-- Opening Marker --
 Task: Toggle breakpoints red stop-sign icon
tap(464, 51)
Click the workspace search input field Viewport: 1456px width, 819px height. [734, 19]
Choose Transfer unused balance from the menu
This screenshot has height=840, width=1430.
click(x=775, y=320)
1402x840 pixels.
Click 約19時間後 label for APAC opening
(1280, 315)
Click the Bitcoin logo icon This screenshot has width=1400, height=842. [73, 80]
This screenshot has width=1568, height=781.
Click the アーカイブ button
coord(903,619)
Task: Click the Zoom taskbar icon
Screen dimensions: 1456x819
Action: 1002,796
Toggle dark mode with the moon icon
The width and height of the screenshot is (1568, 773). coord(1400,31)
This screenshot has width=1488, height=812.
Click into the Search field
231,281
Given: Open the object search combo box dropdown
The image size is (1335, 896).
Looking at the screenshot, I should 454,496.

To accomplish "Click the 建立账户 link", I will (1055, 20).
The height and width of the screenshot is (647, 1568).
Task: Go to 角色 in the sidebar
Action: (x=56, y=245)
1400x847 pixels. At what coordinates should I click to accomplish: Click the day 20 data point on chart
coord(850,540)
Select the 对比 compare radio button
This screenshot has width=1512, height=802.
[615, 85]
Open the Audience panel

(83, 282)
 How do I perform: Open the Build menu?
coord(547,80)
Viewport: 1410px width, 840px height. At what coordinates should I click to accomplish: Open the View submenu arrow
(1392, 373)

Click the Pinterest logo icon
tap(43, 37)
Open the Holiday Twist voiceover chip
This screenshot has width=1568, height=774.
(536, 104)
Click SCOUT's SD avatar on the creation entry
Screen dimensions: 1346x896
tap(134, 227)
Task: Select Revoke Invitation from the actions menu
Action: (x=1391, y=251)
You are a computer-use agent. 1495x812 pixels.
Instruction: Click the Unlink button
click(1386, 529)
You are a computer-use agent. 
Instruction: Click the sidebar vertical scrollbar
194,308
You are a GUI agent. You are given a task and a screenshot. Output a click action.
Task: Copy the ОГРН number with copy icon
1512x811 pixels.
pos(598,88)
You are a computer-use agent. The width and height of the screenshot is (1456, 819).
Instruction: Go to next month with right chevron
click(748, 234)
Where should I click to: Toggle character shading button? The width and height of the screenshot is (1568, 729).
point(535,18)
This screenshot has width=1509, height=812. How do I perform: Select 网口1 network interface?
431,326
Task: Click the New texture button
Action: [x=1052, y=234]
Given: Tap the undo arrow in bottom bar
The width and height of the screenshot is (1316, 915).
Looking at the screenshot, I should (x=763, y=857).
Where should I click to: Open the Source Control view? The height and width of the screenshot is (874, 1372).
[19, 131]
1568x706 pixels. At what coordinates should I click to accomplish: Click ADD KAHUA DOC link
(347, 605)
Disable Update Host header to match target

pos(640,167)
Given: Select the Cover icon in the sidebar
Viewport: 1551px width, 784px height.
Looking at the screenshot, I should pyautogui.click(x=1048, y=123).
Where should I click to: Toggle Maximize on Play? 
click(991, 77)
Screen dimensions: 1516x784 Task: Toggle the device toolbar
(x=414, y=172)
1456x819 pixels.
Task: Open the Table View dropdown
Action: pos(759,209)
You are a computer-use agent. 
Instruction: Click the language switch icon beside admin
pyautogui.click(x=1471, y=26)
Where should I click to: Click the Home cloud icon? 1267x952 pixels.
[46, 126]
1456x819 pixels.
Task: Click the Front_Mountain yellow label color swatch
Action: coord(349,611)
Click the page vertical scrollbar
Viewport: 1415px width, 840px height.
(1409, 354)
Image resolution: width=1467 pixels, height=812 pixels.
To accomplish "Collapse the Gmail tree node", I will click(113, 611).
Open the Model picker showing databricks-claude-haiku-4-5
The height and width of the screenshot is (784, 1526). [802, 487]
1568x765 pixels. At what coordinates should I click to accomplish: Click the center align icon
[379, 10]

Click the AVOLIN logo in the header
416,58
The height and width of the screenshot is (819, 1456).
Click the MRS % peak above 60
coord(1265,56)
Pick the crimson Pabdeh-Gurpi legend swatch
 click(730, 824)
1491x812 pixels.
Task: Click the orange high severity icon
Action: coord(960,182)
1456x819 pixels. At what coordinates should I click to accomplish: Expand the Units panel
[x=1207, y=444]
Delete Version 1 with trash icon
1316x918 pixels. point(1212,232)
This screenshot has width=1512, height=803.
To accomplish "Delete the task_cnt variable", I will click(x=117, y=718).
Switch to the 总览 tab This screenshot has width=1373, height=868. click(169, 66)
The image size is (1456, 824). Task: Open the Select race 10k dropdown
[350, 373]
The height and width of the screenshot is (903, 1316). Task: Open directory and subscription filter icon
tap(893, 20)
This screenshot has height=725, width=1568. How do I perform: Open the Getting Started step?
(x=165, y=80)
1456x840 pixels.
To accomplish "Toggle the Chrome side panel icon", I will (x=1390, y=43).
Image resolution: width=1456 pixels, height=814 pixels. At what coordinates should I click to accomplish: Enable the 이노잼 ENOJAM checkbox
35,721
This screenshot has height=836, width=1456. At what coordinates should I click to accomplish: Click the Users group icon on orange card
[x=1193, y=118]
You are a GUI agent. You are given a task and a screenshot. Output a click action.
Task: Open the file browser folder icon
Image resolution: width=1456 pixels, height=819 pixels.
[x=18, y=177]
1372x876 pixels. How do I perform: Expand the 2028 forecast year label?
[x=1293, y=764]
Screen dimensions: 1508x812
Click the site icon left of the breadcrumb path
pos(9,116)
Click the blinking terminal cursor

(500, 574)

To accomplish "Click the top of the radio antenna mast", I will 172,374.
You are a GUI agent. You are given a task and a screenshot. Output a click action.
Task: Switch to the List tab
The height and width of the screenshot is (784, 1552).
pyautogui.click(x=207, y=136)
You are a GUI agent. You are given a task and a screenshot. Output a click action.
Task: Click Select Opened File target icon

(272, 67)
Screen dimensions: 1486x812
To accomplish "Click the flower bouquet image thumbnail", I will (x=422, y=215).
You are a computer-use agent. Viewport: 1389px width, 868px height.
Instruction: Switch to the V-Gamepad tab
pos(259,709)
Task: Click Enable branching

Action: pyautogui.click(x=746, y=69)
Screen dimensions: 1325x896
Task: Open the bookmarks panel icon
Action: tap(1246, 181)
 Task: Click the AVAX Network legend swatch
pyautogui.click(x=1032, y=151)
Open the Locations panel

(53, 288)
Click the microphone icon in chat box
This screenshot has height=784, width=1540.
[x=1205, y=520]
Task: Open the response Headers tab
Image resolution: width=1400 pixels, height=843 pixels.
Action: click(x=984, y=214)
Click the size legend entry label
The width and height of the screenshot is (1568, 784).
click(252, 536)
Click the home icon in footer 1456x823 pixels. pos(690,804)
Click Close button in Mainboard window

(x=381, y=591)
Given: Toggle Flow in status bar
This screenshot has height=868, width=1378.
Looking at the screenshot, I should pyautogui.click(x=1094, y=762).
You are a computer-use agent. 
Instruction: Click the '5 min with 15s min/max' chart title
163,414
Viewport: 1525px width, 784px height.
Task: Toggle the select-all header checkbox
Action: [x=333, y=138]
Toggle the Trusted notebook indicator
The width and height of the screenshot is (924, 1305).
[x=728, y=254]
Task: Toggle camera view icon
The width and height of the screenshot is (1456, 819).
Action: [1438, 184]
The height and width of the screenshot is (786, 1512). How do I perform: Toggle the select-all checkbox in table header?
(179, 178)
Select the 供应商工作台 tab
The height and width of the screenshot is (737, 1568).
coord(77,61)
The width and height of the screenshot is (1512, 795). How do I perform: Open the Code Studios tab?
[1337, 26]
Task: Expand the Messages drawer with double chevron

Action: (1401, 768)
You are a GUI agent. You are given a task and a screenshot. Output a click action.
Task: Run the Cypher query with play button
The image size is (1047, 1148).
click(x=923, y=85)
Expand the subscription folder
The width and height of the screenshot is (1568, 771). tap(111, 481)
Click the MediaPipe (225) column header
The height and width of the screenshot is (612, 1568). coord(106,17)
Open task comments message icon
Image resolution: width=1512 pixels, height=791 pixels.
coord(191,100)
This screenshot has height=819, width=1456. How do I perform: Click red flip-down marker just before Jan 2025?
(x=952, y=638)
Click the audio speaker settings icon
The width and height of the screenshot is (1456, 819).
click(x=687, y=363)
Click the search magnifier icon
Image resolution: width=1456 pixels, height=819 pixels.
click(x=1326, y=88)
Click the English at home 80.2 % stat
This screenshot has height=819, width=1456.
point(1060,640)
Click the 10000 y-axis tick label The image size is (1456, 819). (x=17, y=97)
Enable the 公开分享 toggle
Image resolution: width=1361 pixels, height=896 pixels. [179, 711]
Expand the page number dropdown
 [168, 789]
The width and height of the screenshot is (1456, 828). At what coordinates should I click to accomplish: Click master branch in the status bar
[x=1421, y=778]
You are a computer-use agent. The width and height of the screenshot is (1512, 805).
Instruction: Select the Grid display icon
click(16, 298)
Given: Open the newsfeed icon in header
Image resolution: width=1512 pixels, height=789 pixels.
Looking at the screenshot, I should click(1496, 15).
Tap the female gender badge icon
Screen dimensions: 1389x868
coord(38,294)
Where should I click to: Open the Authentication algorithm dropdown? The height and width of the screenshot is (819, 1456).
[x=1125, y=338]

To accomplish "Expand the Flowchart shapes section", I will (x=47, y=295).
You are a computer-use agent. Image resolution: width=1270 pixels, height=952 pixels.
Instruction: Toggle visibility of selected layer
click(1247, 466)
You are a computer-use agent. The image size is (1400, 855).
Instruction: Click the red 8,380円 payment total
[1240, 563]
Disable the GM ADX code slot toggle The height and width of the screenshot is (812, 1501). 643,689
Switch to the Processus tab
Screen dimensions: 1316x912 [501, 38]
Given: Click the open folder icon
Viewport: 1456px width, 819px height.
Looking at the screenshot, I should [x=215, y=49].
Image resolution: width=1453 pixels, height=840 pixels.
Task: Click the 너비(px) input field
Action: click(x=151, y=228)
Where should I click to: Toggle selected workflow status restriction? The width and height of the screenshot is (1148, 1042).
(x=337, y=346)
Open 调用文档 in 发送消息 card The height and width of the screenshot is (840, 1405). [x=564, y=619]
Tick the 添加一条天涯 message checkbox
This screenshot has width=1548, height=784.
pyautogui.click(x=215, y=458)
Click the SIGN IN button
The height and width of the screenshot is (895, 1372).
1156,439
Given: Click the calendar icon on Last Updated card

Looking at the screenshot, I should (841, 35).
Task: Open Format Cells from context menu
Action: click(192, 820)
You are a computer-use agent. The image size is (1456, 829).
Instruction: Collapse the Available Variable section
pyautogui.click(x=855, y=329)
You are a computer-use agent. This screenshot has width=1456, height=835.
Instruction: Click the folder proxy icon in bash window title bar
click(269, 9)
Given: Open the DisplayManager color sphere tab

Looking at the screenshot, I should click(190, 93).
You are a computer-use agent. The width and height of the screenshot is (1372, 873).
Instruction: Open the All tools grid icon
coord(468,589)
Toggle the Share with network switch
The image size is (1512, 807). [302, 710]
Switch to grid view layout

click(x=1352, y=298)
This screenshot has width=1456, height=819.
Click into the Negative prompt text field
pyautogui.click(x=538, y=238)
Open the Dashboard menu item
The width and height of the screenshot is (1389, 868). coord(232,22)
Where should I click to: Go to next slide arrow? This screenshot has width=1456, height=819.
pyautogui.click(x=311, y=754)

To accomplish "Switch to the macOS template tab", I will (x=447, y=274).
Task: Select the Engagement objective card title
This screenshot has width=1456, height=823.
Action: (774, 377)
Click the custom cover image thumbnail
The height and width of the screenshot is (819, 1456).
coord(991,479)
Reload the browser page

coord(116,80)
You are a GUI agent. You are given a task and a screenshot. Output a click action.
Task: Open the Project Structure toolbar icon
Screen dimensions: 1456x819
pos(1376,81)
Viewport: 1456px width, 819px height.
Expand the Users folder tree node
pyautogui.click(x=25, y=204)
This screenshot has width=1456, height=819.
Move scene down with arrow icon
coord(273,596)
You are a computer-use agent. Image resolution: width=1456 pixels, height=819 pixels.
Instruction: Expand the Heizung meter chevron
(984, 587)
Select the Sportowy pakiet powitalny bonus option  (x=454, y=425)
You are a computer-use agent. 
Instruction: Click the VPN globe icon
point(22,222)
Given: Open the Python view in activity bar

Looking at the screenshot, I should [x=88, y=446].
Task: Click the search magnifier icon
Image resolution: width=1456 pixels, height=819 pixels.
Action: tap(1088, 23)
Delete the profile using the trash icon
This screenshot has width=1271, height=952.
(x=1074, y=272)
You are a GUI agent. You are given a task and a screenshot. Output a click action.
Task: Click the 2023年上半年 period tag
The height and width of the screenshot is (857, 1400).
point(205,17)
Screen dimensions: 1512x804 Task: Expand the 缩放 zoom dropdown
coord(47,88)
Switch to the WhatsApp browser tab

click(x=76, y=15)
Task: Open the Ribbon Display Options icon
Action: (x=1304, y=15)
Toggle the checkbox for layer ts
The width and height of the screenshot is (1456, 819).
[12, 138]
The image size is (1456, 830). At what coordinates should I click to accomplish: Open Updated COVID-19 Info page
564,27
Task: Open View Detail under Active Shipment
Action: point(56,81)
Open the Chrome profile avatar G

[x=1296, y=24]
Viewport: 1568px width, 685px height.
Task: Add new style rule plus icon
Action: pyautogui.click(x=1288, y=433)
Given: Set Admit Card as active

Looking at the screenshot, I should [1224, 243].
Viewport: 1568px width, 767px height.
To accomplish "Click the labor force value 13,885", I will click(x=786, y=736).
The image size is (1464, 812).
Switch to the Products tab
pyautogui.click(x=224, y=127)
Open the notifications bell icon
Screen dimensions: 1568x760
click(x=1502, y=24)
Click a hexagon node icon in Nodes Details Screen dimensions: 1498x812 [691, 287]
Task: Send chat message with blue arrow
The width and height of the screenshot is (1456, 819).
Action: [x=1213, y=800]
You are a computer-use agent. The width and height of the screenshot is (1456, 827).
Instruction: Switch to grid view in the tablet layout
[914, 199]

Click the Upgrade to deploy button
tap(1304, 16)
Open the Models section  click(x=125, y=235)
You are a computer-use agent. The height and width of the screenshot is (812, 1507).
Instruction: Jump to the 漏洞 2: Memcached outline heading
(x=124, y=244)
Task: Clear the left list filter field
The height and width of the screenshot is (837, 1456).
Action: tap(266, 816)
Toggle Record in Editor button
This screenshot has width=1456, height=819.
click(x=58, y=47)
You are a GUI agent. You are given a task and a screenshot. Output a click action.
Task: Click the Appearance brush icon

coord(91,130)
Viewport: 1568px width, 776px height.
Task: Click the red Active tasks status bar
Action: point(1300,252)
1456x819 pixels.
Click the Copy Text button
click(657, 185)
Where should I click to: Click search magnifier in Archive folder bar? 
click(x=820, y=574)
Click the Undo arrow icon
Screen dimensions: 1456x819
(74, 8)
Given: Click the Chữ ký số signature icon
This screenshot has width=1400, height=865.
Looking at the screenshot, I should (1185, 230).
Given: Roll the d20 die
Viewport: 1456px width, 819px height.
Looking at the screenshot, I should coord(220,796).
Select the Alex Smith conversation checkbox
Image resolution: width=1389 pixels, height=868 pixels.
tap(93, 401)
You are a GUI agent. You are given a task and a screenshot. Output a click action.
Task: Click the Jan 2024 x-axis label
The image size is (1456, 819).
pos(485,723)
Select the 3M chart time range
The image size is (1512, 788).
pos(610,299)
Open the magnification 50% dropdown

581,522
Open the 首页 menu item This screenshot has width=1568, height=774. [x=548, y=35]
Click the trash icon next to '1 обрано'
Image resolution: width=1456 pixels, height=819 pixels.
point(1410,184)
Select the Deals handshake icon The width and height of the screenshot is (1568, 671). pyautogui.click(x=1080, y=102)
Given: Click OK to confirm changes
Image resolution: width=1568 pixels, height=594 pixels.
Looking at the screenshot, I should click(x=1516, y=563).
-- Closing Marker --
> What you are asked to do
Copy out each line of the data that has the word "radio" in it.

> Output
Select the 对比 compare radio button
To accomplish "Click the top of the radio antenna mast", I will 172,374.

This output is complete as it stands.